DOCUMENT SECTION below:

A nursing shortage across the NHS is being exacerbated by a difficult English language exam for EU and overseas nurses, according to unions
NURSES from the Republic are being asked to sit a £150 English language test - that is sparking controversy across the NHS over its high failure rate - to work in the north.
A tightening of regulations by the UK's professional nursing body, the Nursing and Midwifery Council (NMC), means that all European and overseas nurses must prove their competence in reading, writing, listening and speaking English if they wish to register to practice.
There has been scathing criticism of the new International English Language Testing System test (IELTS) after it emerged that some highly-skilled Australian nurses with English as their first language were repeatedly failing the written part of the exam.
Some nurses have spent up to £1,000 over the course of a year retaking the test, with the essay component proving the most difficult.
A NMC spokesman confirmed that nurses from the Republic would have to prove their "English language competence" and that "one of the ways to do this is the IELTS".
He added that other routes may be possible.
However, sources have told The Irish News that southern nurses have already taken the IELTS because they were unable to get registered through other NMC 'options'.
It comes at at time of massive NHS nursing shortages, with more than 1,200 unfilled jobs in Northern Ireland alone.
Earlier this week, hospital bosses at a West Midlands health trust in England called for IELTS marking to be relaxed after it emerged that just three of its 118 Filipino applicants had passed.
Introduced by the British government in January last year, the test was brought in to restrict inmigration by requiring all foreign nationals in "customer-facing" public sector roles to speak a high standard of English.
The NMC say the system is in line with nursing bodies in other countries and has been introduced to safeguard patient safety.
But Janice Smyth, director of the Royal College of Nursing (RCN) in the north, said while she agreed patient safety was paramount, a "balance needed to struck" at a time of chronic shortages in the sector.

End of DOCUMENT SECTION.

## SET OF TASKS
[A] Rewrite the nursing test article from "There has been" to "the most difficult.", substituting "written paper" for "essay component".
[B] In the article about the nursing English test, which English language skills must European and overseas nurses prove competence in?
[C] Continue the article about the English test for nurses from where it stops.

EXTRACTED MATERIAL below:

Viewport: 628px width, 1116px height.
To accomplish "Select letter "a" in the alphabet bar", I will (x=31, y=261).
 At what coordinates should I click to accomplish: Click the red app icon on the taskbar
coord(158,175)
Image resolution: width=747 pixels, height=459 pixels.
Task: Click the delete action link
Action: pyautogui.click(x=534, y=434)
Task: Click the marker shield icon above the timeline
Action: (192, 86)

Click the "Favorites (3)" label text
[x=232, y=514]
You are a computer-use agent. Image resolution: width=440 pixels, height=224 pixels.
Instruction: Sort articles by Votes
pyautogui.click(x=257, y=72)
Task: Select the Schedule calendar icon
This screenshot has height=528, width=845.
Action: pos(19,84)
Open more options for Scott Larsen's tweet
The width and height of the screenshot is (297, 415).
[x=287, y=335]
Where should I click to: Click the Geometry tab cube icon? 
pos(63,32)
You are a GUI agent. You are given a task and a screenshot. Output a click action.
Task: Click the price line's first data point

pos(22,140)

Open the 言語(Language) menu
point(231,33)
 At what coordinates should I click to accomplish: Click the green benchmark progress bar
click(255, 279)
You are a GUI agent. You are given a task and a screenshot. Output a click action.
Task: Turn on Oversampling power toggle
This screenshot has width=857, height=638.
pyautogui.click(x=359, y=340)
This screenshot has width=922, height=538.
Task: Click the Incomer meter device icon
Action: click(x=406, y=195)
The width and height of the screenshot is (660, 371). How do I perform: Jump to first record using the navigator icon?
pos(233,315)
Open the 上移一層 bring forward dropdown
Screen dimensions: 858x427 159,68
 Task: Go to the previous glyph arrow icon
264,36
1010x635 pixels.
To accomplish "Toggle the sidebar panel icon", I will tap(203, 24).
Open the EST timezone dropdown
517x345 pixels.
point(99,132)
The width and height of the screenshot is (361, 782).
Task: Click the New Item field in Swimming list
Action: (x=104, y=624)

End of EXTRACTED MATERIAL.

## ANSWERS
[A]
There has been scathing criticism of the new International English Language Testing System test (IELTS) after it emerged that some highly-skilled Australian nurses with English as their first language were repeatedly failing the written part of the exam.
Some nurses have spent up to £1,000 over the course of a year retaking the test, with the written paper proving the most difficult.

[B] Reading, writing, listening and speaking.

[C]
Ms Smyth she she believed the exam was a 'major contributory factor' in a dramatic 96 per cent decrease in the number of EU nurses registering to work in the UK over the past year.
It had previously been solely linked to Brexit.
"The RCN in London has raised this issue with the regulator and we are aware the NMC are currently taking stock of their English language requirements," she said.
"Good communication is essential in nursing care but when you have a situation where highly qualified nurses, some of whom are from Canada, New Zealand and Australia, are repeatedly failing the written component, then we have a concern.
"Following a law change in the past year this has been extended to all European nurses so it obviously takes in nurses from the Republic of Ireland.
"Morally and ethically there also are issues around this exam in the case of Filipino nurses for example, where the cost of the exam is the equivalent of one month's salary."
When asked by The Irish News if the NMC intended to relax marking, its chief executive Jackie Smith said she didn't believe it is "in the interests of public safety" to lower the standard of English competence required "without clear evidence".
"While we are aware of some concerns about our English language policy, we do not currently have any hard evidence on which to base a change.
"We are committed to working with organisations to better understand their concerns, but at this stage it is important to state that this decision does not indicate that we feel the current standard we require... is wrong or that we are committing to a change."